Word for word, copy the line containing "Επικοινωνία (189, 2534)" and each line after it in the records below, ending with the last line.

* **Records for the exercise**
□ □ □ □ □
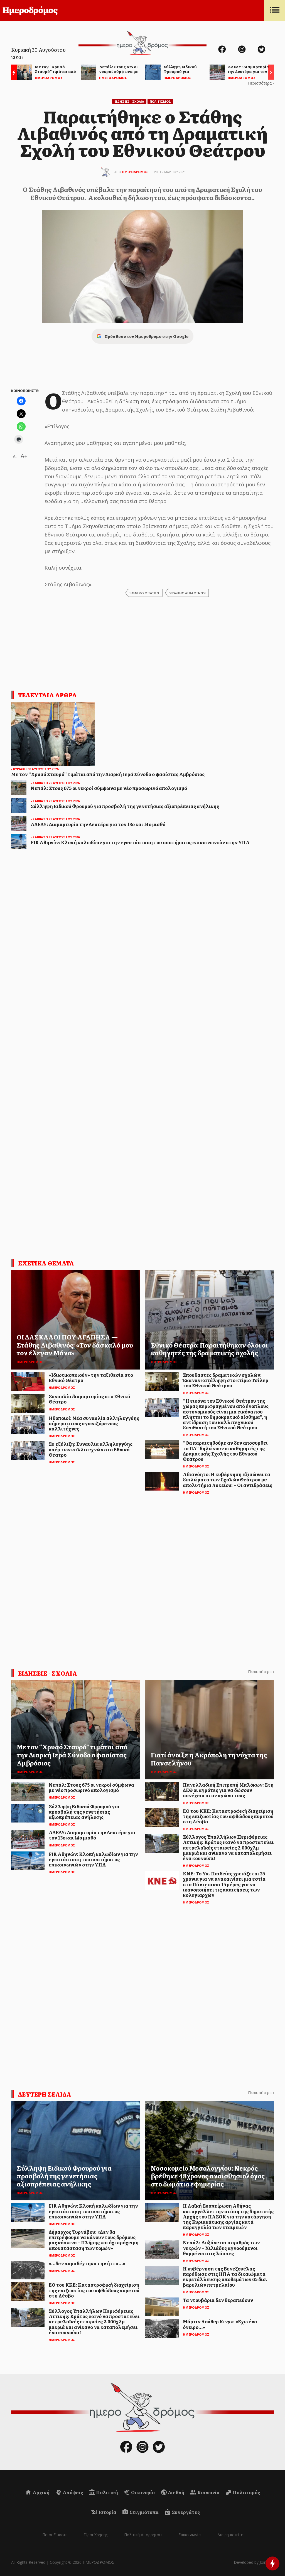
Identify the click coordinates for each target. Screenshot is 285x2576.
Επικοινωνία (189, 2534)
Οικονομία (142, 2492)
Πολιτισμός (246, 2492)
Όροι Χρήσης (95, 2534)
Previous (12, 73)
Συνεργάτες (185, 2512)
□ □ □ □ □
* **Answer section**
Επικοινωνία (189, 2534)
Οικονομία (142, 2492)
Πολιτισμός (246, 2492)
Όροι Χρήσης (95, 2534)
Previous (12, 73)
Συνεργάτες (185, 2512)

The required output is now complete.